> **Document passage**
## begin
“This
swift business
I must uneasy make, lest too
light winning
Make the prize light.”
I must note one more trait in Ariel. It is his fondness of mischievous sport, wherein he reminds us somewhat of Fairy Puck in A Midsummer-Night’s Dream. It is shown in the evident gust with which he relates the trick he has played on Caliban and his confederates, when they were proceeding to execute their conspiracy against the hero’s life:
“As I told you, sir,
they were red-hot with drinking;
So full of valour, that they
smote the air
For breathing in their faces;
beat the ground
For kissing of their feet;
yet always bending
Towards their project.
Then I beat my tabor;
At which, like unback’d
colts, they prick’d their ears,
Advanc’d their eyelids,
lifted up their noses
As they smelt music:
so I charm’d their ears,
That, calf-like, they my lowing
follow’d through
Tooth’d briers, sharp
furzes, pricking goss, and thorns,
Which enter’d their
frail shins: at last I left them
I’ the filthy-mantled
pool beyond your cell,
There dancing up to th’
chins.”
## end
> **Recorded information**
## begin
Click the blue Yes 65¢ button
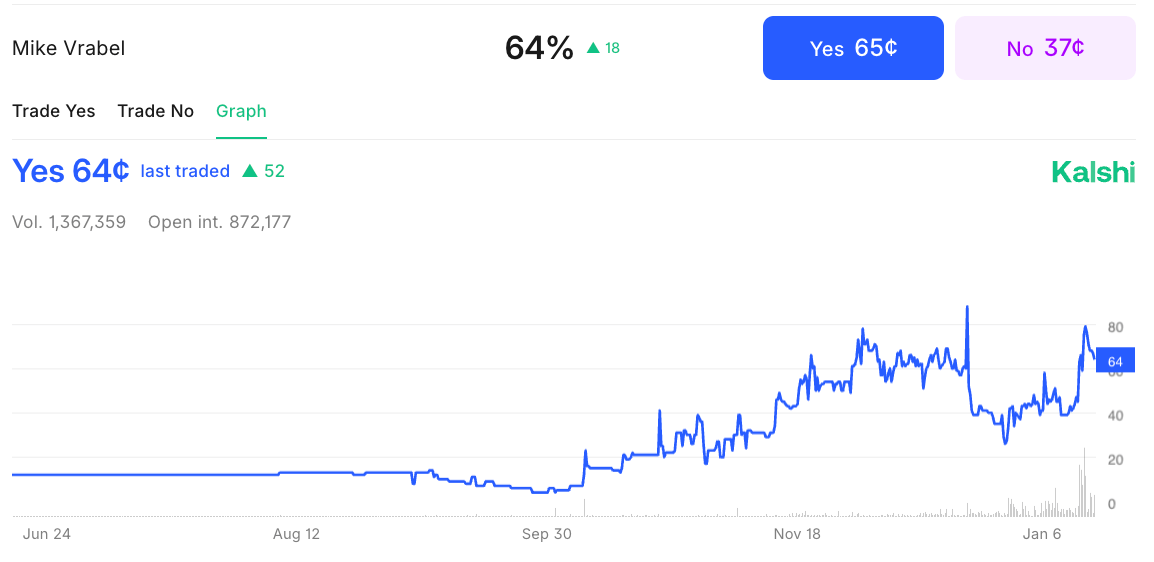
## end
> **Problems**
**a.** Answer these from the passage about Ariel:
(i) Which fairy, and from which play, does Ariel's love of mischief call to mind?
(ii) What instrument does Ariel beat to catch the ears of Caliban and his confederates?
(iii) Where does Ariel finally leave them?
**b.** Pick up the passage about Ariel after its last line and keep writing.
The data has nothing to do with the passage about Ariel.

> **Results of the exercise**
**a.**
(i) Fairy Puck, from A Midsummer-Night's Dream.
(ii) His tabor.
(iii) In the filthy-mantled pool beyond the cell, dancing up to their chins.

**b.**
Of Ariel’s powers and functions as Prospero’s prime minister, no logical forms, nothing but the Poet’s art, can give any sort of an idea. No painter, I am sure, can do any thing with him; still less can any sculptor. Gifted with the ubiquity and multiformity of the substance from which he is named, before we can catch and define him in any one shape, he has passed into another. All we can say of him on this score is, that through his agency Prospero’s thoughts forthwith become things, his volitions events. And yet, strangely and diversely as Ariel’s nature is elemented and composed, with touches akin to several orders of being, there is such a self-consistency about him, he is so cut out in individual distinctness, and so rounded-in with personal attributes, that contemplation freely and easily rests upon him as an object. In other words, he is by no means an abstract idea personified, or any sort of intellectual diagram, but a veritable person; and we have a personal feeling towards the dear creature, and would fain knit him into the living circle of our human affections, making him a familiar playfellow of the heart, to be cherished with “praise, blame, love, kisses, tears, and smiles.”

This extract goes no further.